## What to work on
Having located "Image resolution: width=1878", write out its line and the remaining lines of the material exactly, the last one included, but not the pictures.

****

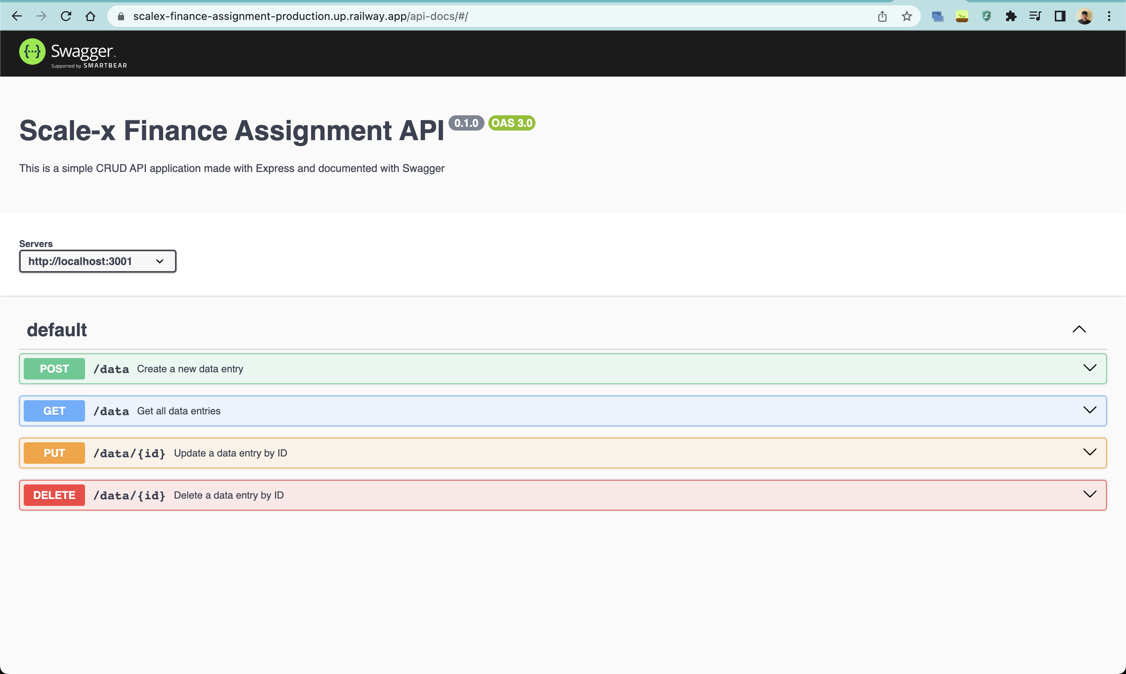Click the browser back arrow
The image size is (1126, 674).
(x=17, y=16)
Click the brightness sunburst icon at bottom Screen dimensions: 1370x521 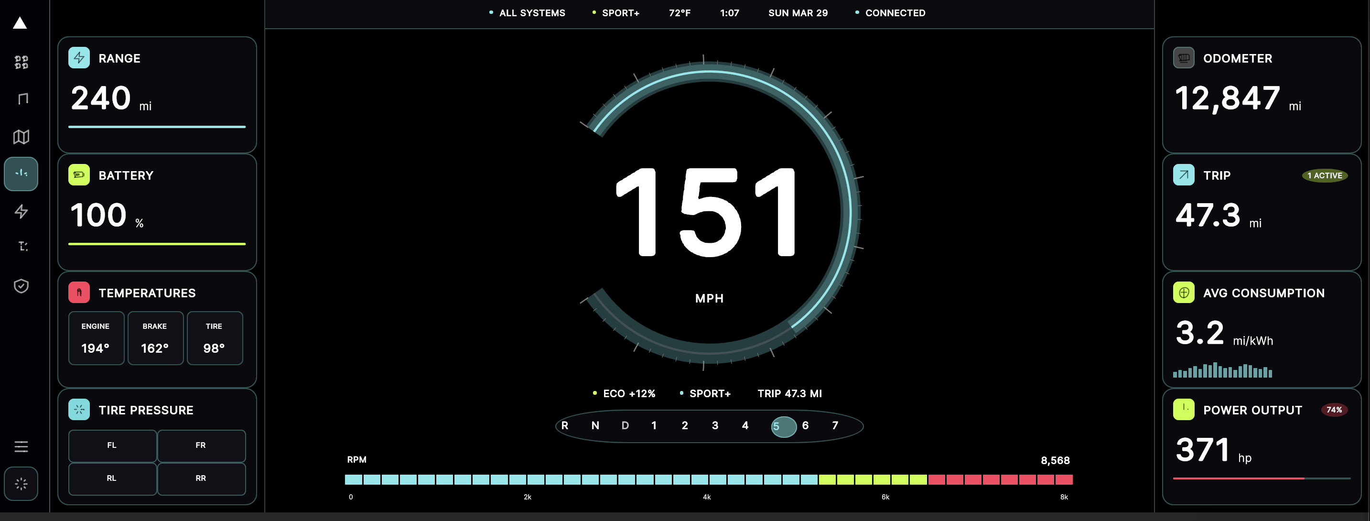[x=21, y=484]
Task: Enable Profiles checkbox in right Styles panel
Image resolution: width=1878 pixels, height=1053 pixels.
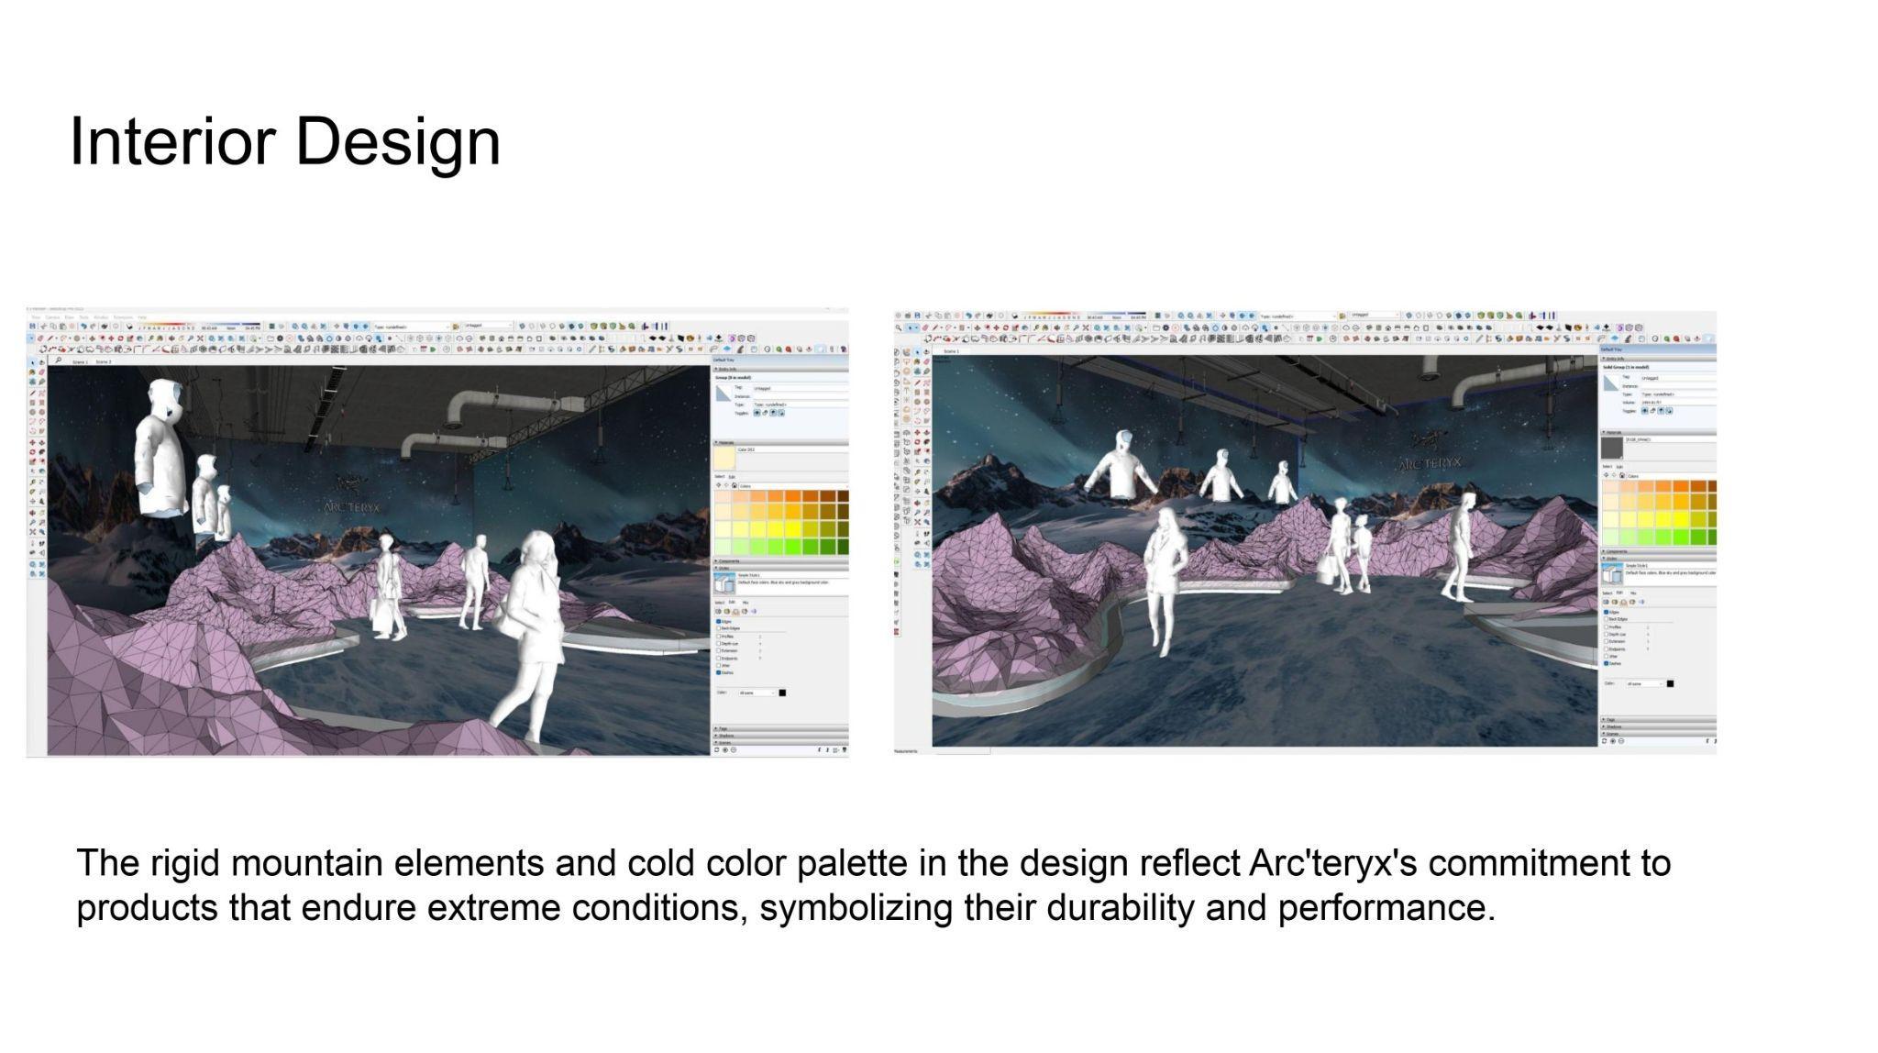Action: point(1606,626)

****

## Solution for this problem
Image resolution: width=1878 pixels, height=1053 pixels.
Action: point(1606,626)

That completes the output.